►

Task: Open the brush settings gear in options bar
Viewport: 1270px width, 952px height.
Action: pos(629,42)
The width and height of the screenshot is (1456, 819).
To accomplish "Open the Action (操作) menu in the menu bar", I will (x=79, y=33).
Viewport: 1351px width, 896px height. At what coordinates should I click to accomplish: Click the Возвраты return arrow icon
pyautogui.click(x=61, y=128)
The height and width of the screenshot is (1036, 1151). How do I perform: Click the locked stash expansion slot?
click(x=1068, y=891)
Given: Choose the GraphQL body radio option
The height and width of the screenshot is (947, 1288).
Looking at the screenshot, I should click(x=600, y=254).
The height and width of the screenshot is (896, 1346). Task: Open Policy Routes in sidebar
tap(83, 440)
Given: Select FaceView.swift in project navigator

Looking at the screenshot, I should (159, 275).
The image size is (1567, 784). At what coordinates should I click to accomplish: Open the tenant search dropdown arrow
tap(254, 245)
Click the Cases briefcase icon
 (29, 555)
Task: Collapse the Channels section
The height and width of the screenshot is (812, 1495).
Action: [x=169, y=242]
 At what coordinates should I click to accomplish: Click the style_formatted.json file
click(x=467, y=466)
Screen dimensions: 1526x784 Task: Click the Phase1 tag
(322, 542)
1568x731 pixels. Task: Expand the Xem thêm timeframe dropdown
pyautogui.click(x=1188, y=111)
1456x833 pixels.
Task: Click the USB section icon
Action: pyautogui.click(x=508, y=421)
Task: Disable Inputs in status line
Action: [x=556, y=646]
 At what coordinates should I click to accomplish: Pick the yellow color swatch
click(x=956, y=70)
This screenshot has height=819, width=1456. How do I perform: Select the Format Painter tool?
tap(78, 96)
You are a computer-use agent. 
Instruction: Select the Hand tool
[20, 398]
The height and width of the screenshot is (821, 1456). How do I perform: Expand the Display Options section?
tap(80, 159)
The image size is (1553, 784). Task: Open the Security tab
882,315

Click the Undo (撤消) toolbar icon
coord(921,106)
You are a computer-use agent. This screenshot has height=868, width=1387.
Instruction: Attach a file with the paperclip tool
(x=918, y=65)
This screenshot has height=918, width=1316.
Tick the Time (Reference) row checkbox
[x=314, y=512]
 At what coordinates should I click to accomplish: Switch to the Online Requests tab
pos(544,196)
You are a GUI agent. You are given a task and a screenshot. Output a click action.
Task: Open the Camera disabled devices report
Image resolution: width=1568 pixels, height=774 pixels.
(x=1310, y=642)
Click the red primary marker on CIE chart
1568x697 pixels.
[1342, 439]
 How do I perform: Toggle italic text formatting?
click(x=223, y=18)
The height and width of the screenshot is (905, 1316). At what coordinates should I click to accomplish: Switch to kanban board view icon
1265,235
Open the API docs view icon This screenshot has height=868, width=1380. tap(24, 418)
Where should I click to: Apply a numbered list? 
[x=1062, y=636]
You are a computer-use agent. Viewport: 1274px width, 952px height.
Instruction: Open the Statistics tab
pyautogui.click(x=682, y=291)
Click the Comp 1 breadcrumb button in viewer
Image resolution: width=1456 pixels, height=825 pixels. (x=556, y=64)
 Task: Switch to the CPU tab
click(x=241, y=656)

◄

▶ _Problem requirements_
Return the material exactly as it was provided.

▶ _Solution for this exercise_
Task: Open the brush settings gear in options bar
Viewport: 1270px width, 952px height.
Action: pos(629,42)
The width and height of the screenshot is (1456, 819).
To accomplish "Open the Action (操作) menu in the menu bar", I will (x=79, y=33).
Viewport: 1351px width, 896px height. At what coordinates should I click to accomplish: Click the Возвраты return arrow icon
pyautogui.click(x=61, y=128)
The height and width of the screenshot is (1036, 1151). How do I perform: Click the locked stash expansion slot?
click(x=1068, y=891)
Given: Choose the GraphQL body radio option
The height and width of the screenshot is (947, 1288).
Looking at the screenshot, I should click(x=600, y=254).
The height and width of the screenshot is (896, 1346). Task: Open Policy Routes in sidebar
tap(83, 440)
Given: Select FaceView.swift in project navigator

Looking at the screenshot, I should (159, 275).
The image size is (1567, 784). At what coordinates should I click to accomplish: Open the tenant search dropdown arrow
tap(254, 245)
Click the Cases briefcase icon
 (29, 555)
Task: Collapse the Channels section
The height and width of the screenshot is (812, 1495).
Action: [x=169, y=242]
 At what coordinates should I click to accomplish: Click the style_formatted.json file
click(x=467, y=466)
Screen dimensions: 1526x784 Task: Click the Phase1 tag
(322, 542)
1568x731 pixels. Task: Expand the Xem thêm timeframe dropdown
pyautogui.click(x=1188, y=111)
1456x833 pixels.
Task: Click the USB section icon
Action: pyautogui.click(x=508, y=421)
Task: Disable Inputs in status line
Action: [x=556, y=646]
 At what coordinates should I click to accomplish: Pick the yellow color swatch
click(x=956, y=70)
This screenshot has height=819, width=1456. How do I perform: Select the Format Painter tool?
tap(78, 96)
You are a computer-use agent. 
Instruction: Select the Hand tool
[20, 398]
The height and width of the screenshot is (821, 1456). How do I perform: Expand the Display Options section?
tap(80, 159)
The image size is (1553, 784). Task: Open the Security tab
882,315

Click the Undo (撤消) toolbar icon
coord(921,106)
You are a computer-use agent. This screenshot has height=868, width=1387.
Instruction: Attach a file with the paperclip tool
(x=918, y=65)
This screenshot has height=918, width=1316.
Tick the Time (Reference) row checkbox
[x=314, y=512]
 At what coordinates should I click to accomplish: Switch to the Online Requests tab
pos(544,196)
You are a GUI agent. You are given a task and a screenshot. Output a click action.
Task: Open the Camera disabled devices report
Image resolution: width=1568 pixels, height=774 pixels.
(x=1310, y=642)
Click the red primary marker on CIE chart
1568x697 pixels.
[1342, 439]
 How do I perform: Toggle italic text formatting?
click(x=223, y=18)
The height and width of the screenshot is (905, 1316). At what coordinates should I click to accomplish: Switch to kanban board view icon
1265,235
Open the API docs view icon This screenshot has height=868, width=1380. tap(24, 418)
Where should I click to: Apply a numbered list? 
[x=1062, y=636]
You are a computer-use agent. Viewport: 1274px width, 952px height.
Instruction: Open the Statistics tab
pyautogui.click(x=682, y=291)
Click the Comp 1 breadcrumb button in viewer
Image resolution: width=1456 pixels, height=825 pixels. (x=556, y=64)
 Task: Switch to the CPU tab
click(x=241, y=656)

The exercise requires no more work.